### Records supplied:
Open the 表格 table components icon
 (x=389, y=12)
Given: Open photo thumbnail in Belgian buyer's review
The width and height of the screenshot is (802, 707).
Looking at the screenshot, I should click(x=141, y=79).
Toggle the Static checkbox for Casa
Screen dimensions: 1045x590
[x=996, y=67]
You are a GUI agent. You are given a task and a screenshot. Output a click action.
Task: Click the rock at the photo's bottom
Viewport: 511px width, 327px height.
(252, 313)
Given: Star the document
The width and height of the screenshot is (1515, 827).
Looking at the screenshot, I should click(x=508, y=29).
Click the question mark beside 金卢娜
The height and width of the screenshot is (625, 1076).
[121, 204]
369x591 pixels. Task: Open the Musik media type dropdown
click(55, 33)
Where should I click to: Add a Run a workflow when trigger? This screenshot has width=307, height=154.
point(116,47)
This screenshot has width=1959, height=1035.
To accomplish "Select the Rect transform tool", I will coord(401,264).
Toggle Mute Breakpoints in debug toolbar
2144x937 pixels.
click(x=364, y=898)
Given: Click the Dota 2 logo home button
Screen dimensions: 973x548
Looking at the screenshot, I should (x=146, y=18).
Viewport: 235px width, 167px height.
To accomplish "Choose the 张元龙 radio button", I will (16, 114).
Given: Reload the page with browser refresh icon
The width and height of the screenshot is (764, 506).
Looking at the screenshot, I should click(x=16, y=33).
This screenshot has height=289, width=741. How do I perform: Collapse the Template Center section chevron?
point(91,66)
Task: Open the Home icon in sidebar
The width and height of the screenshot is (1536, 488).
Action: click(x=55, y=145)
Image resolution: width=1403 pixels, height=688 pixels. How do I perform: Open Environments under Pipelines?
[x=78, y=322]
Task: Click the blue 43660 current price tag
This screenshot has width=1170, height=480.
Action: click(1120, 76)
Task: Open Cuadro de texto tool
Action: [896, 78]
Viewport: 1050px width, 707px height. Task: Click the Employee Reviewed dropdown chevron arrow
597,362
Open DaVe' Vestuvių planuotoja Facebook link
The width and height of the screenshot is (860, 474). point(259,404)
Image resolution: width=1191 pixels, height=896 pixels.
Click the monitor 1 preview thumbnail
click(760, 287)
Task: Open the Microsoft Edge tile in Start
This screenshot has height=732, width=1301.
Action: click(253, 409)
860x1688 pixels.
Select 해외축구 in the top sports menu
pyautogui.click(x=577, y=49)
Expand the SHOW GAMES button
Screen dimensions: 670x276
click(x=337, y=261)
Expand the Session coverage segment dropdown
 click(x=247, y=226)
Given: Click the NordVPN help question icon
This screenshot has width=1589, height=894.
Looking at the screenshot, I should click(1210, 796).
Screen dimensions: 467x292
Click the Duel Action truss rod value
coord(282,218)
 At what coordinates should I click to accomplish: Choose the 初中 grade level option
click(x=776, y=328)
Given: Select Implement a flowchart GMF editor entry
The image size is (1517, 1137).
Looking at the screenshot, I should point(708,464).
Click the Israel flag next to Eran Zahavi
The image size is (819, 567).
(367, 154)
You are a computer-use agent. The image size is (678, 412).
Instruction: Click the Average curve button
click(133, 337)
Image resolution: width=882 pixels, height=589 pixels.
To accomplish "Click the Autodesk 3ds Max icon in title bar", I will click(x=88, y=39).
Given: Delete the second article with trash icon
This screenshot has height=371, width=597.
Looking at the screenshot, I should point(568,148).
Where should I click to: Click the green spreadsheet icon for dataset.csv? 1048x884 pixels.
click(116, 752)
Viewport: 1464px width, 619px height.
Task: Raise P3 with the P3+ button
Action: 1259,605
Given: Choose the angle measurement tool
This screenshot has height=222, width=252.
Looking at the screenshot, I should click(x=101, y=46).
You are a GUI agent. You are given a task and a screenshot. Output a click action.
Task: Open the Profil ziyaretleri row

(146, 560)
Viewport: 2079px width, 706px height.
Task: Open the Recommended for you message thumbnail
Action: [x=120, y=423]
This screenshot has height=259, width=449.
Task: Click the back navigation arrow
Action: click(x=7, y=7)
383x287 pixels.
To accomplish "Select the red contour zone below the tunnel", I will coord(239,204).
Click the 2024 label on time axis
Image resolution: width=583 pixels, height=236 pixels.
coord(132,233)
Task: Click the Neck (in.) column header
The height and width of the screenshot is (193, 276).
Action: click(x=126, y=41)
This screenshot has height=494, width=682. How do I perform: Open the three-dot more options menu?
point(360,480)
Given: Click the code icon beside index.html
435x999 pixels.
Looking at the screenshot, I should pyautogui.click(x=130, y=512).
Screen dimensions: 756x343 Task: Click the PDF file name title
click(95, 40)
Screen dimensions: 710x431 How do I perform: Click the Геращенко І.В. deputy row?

### Set task:
Convert all the lines above into a Markdown table with the columns Row and Line, numbering each row and omitting blank lines.

### Completed exercise:
| Row | Line |
|---|---|
| 1 | Open the 表格 table components icon |
| 2 |  (x=389, y=12) |
| 3 | Given: Open photo thumbnail in Belgian buyer's review |
| 4 | The width and height of the screenshot is (802, 707). |
| 5 | Looking at the screenshot, I should click(x=141, y=79). |
| 6 | Toggle the Static checkbox for Casa |
| 7 | Screen dimensions: 1045x590 |
| 8 | [x=996, y=67] |
| 9 | You are a GUI agent. You are given a task and a screenshot. Output a click action. |
| 10 | Task: Click the rock at the photo's bottom |
| 11 | Viewport: 511px width, 327px height. |
| 12 | (252, 313) |
| 13 | Given: Star the document |
| 14 | The width and height of the screenshot is (1515, 827). |
| 15 | Looking at the screenshot, I should click(x=508, y=29). |
| 16 | Click the question mark beside 金卢娜 |
| 17 | The height and width of the screenshot is (625, 1076). |
| 18 | [121, 204] |
| 19 | 369x591 pixels. Task: Open the Musik media type dropdown |
| 20 | click(55, 33) |
| 21 | Where should I click to: Add a Run a workflow when trigger? This screenshot has width=307, height=154. |
| 22 | point(116,47) |
| 23 | This screenshot has width=1959, height=1035. |
| 24 | To accomplish "Select the Rect transform tool", I will coord(401,264). |
| 25 | Toggle Mute Breakpoints in debug toolbar |
| 26 | 2144x937 pixels. |
| 27 | click(x=364, y=898) |
| 28 | Given: Click the Dota 2 logo home button |
| 29 | Screen dimensions: 973x548 |
| 30 | Looking at the screenshot, I should (x=146, y=18). |
| 31 | Viewport: 235px width, 167px height. |
| 32 | To accomplish "Choose the 张元龙 radio button", I will (16, 114). |
| 33 | Given: Reload the page with browser refresh icon |
| 34 | The width and height of the screenshot is (764, 506). |
| 35 | Looking at the screenshot, I should click(x=16, y=33). |
| 36 | This screenshot has height=289, width=741. How do I perform: Collapse the Template Center section chevron? |
| 37 | point(91,66) |
| 38 | Task: Open the Home icon in sidebar |
| 39 | The width and height of the screenshot is (1536, 488). |
| 40 | Action: click(x=55, y=145) |
| 41 | Image resolution: width=1403 pixels, height=688 pixels. How do I perform: Open Environments under Pipelines? |
| 42 | [x=78, y=322] |
| 43 | Task: Click the blue 43660 current price tag |
| 44 | This screenshot has width=1170, height=480. |
| 45 | Action: click(1120, 76) |
| 46 | Task: Open Cuadro de texto tool |
| 47 | Action: [896, 78] |
| 48 | Viewport: 1050px width, 707px height. Task: Click the Employee Reviewed dropdown chevron arrow |
| 49 | 597,362 |
| 50 | Open DaVe' Vestuvių planuotoja Facebook link |
| 51 | The width and height of the screenshot is (860, 474). point(259,404) |
| 52 | Image resolution: width=1191 pixels, height=896 pixels. |
| 53 | Click the monitor 1 preview thumbnail |
| 54 | click(760, 287) |
| 55 | Task: Open the Microsoft Edge tile in Start |
| 56 | This screenshot has height=732, width=1301. |
| 57 | Action: click(253, 409) |
| 58 | 860x1688 pixels. |
| 59 | Select 해외축구 in the top sports menu |
| 60 | pyautogui.click(x=577, y=49) |
| 61 | Expand the SHOW GAMES button |
| 62 | Screen dimensions: 670x276 |
| 63 | click(x=337, y=261) |
| 64 | Expand the Session coverage segment dropdown |
| 65 |  click(x=247, y=226) |
| 66 | Given: Click the NordVPN help question icon |
| 67 | This screenshot has width=1589, height=894. |
| 68 | Looking at the screenshot, I should click(1210, 796). |
| 69 | Screen dimensions: 467x292 |
| 70 | Click the Duel Action truss rod value |
| 71 | coord(282,218) |
| 72 |  At what coordinates should I click to accomplish: Choose the 初中 grade level option |
| 73 | click(x=776, y=328) |
| 74 | Given: Select Implement a flowchart GMF editor entry |
| 75 | The image size is (1517, 1137). |
| 76 | Looking at the screenshot, I should point(708,464). |
| 77 | Click the Israel flag next to Eran Zahavi |
| 78 | The image size is (819, 567). |
| 79 | (367, 154) |
| 80 | You are a computer-use agent. The image size is (678, 412). |
| 81 | Instruction: Click the Average curve button |
| 82 | click(133, 337) |
| 83 | Image resolution: width=882 pixels, height=589 pixels. |
| 84 | To accomplish "Click the Autodesk 3ds Max icon in title bar", I will click(x=88, y=39). |
| 85 | Given: Delete the second article with trash icon |
| 86 | This screenshot has height=371, width=597. |
| 87 | Looking at the screenshot, I should point(568,148). |
| 88 | Where should I click to: Click the green spreadsheet icon for dataset.csv? 1048x884 pixels. |
| 89 | click(116, 752) |
| 90 | Viewport: 1464px width, 619px height. |
| 91 | Task: Raise P3 with the P3+ button |
| 92 | Action: 1259,605 |
| 93 | Given: Choose the angle measurement tool |
| 94 | This screenshot has height=222, width=252. |
| 95 | Looking at the screenshot, I should click(x=101, y=46). |
| 96 | You are a GUI agent. You are given a task and a screenshot. Output a click action. |
| 97 | Task: Open the Profil ziyaretleri row |
| 98 | (146, 560) |
| 99 | Viewport: 2079px width, 706px height. |
| 100 | Task: Open the Recommended for you message thumbnail |
| 101 | Action: [x=120, y=423] |
| 102 | This screenshot has height=259, width=449. |
| 103 | Task: Click the back navigation arrow |
| 104 | Action: click(x=7, y=7) |
| 105 | 383x287 pixels. |
| 106 | To accomplish "Select the red contour zone below the tunnel", I will coord(239,204). |
| 107 | Click the 2024 label on time axis |
| 108 | Image resolution: width=583 pixels, height=236 pixels. |
| 109 | coord(132,233) |
| 110 | Task: Click the Neck (in.) column header |
| 111 | The height and width of the screenshot is (193, 276). |
| 112 | Action: click(x=126, y=41) |
| 113 | This screenshot has height=494, width=682. How do I perform: Open the three-dot more options menu? |
| 114 | point(360,480) |
| 115 | Given: Click the code icon beside index.html |
| 116 | 435x999 pixels. |
| 117 | Looking at the screenshot, I should pyautogui.click(x=130, y=512). |
| 118 | Screen dimensions: 756x343 Task: Click the PDF file name title |
| 119 | click(95, 40) |
| 120 | Screen dimensions: 710x431 How do I perform: Click the Геращенко І.В. deputy row? |